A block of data
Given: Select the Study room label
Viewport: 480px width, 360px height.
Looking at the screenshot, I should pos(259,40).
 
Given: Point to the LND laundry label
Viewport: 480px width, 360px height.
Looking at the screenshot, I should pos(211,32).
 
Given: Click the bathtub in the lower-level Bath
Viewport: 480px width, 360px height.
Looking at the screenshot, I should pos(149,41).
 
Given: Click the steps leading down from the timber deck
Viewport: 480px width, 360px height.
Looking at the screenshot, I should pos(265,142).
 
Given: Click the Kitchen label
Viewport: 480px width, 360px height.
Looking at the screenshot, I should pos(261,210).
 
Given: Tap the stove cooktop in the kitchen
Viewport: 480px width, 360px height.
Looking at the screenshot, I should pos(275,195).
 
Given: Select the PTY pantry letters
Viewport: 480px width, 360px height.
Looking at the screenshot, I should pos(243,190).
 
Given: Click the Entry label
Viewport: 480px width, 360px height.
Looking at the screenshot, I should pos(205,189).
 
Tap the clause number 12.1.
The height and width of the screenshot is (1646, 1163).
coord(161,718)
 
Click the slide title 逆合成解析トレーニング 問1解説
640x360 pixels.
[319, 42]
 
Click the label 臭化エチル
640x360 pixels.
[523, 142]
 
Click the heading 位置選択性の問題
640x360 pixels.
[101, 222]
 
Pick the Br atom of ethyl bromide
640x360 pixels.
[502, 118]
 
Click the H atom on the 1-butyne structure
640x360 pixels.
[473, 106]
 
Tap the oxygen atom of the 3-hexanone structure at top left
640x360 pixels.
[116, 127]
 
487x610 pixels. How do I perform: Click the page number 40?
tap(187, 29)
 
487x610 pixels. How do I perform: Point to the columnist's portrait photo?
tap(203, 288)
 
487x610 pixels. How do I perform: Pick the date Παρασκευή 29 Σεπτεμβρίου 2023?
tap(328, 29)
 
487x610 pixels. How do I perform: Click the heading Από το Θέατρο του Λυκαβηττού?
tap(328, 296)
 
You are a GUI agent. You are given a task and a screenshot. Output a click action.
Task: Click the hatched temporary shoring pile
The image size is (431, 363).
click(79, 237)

(EXERCISE DESCRIPTION): Return every line of the items above, reproducing each one without any change.

(WRITTEN SOLUTION):
Given: Select the Study room label
Viewport: 480px width, 360px height.
Looking at the screenshot, I should pos(259,40).
 
Given: Point to the LND laundry label
Viewport: 480px width, 360px height.
Looking at the screenshot, I should pos(211,32).
 
Given: Click the bathtub in the lower-level Bath
Viewport: 480px width, 360px height.
Looking at the screenshot, I should pos(149,41).
 
Given: Click the steps leading down from the timber deck
Viewport: 480px width, 360px height.
Looking at the screenshot, I should pos(265,142).
 
Given: Click the Kitchen label
Viewport: 480px width, 360px height.
Looking at the screenshot, I should pos(261,210).
 
Given: Tap the stove cooktop in the kitchen
Viewport: 480px width, 360px height.
Looking at the screenshot, I should pos(275,195).
 
Given: Select the PTY pantry letters
Viewport: 480px width, 360px height.
Looking at the screenshot, I should pos(243,190).
 
Given: Click the Entry label
Viewport: 480px width, 360px height.
Looking at the screenshot, I should pos(205,189).
 
Tap the clause number 12.1.
The height and width of the screenshot is (1646, 1163).
coord(161,718)
 
Click the slide title 逆合成解析トレーニング 問1解説
640x360 pixels.
[319, 42]
 
Click the label 臭化エチル
640x360 pixels.
[523, 142]
 
Click the heading 位置選択性の問題
640x360 pixels.
[101, 222]
 
Pick the Br atom of ethyl bromide
640x360 pixels.
[502, 118]
 
Click the H atom on the 1-butyne structure
640x360 pixels.
[473, 106]
 
Tap the oxygen atom of the 3-hexanone structure at top left
640x360 pixels.
[116, 127]
 
487x610 pixels. How do I perform: Click the page number 40?
tap(187, 29)
 
487x610 pixels. How do I perform: Point to the columnist's portrait photo?
tap(203, 288)
 
487x610 pixels. How do I perform: Pick the date Παρασκευή 29 Σεπτεμβρίου 2023?
tap(328, 29)
 
487x610 pixels. How do I perform: Click the heading Από το Θέατρο του Λυκαβηττού?
tap(328, 296)
 
You are a GUI agent. You are given a task and a screenshot. Output a click action.
Task: Click the hatched temporary shoring pile
The image size is (431, 363).
click(79, 237)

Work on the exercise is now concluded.